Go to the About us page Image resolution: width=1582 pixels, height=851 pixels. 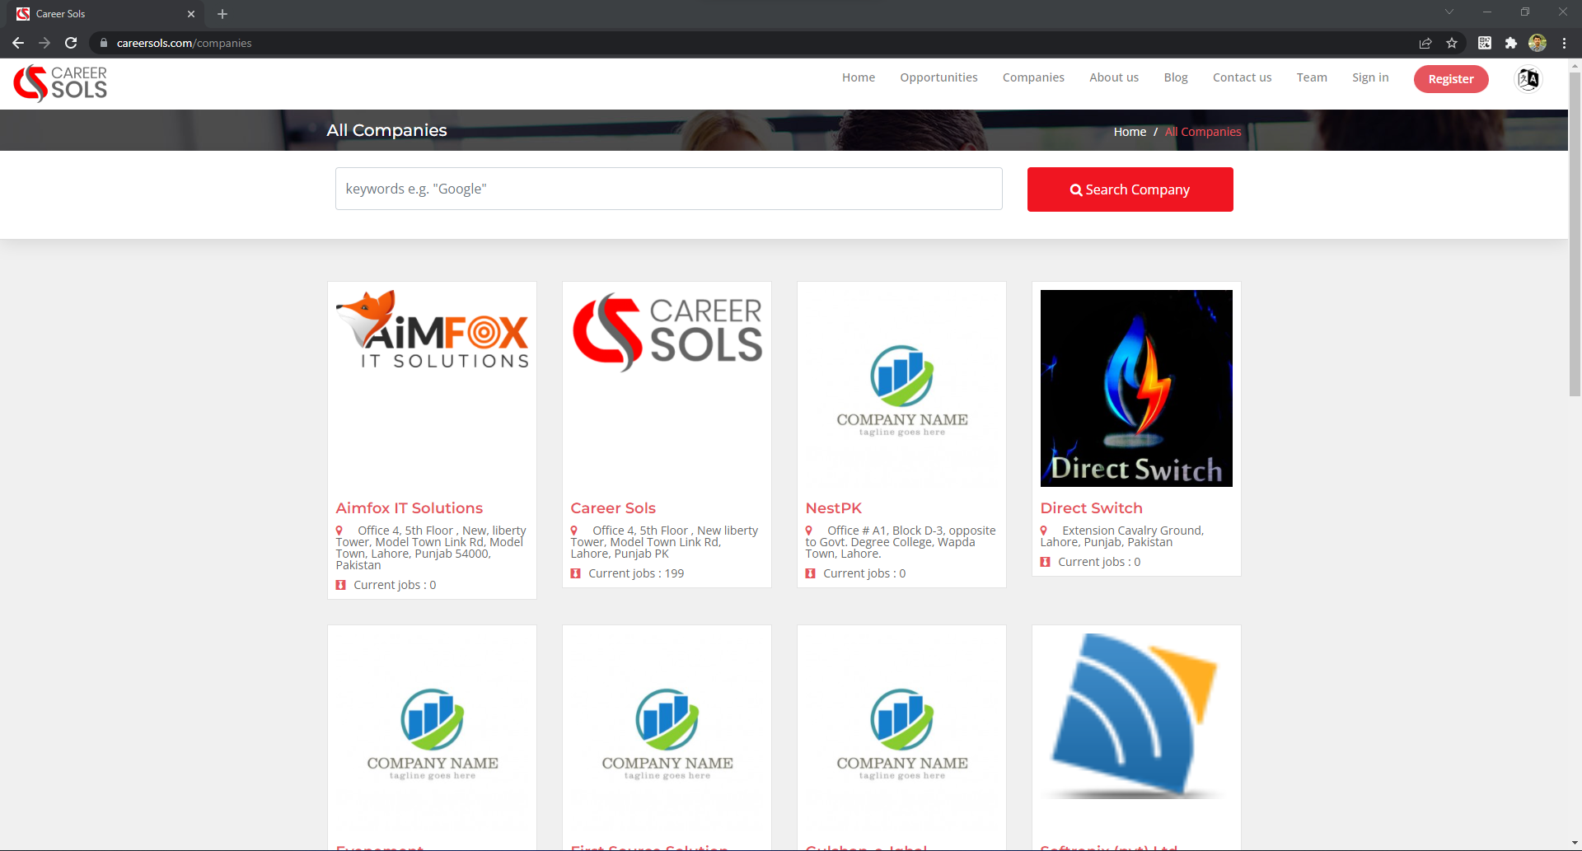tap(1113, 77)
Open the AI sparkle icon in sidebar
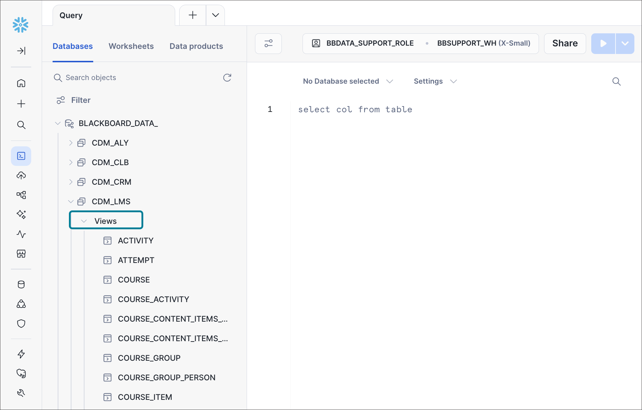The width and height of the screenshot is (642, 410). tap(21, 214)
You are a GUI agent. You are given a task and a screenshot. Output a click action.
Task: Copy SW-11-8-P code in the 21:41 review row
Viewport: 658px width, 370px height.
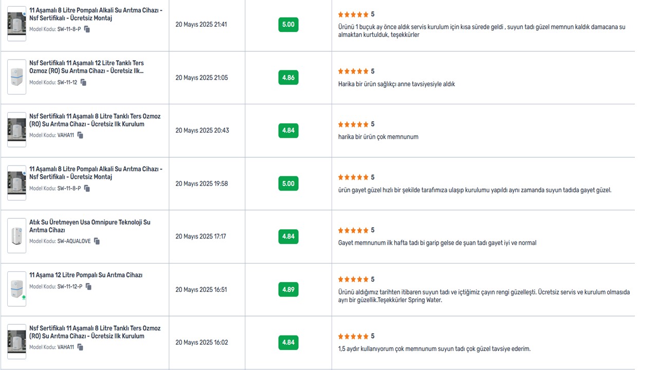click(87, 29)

□ □ □ □

**EXERCISE:**
Begin at the line containing "Open the AI sparkle icon in sidebar" and write out every line to the end of the data exactly. Skip the pictures.

**RESULT BELOW:**
Open the AI sparkle icon in sidebar
The width and height of the screenshot is (642, 410). tap(21, 214)
You are a GUI agent. You are given a task and a screenshot. Output a click action.
Task: Copy SW-11-8-P code in the 21:41 review row
Viewport: 658px width, 370px height.
click(87, 29)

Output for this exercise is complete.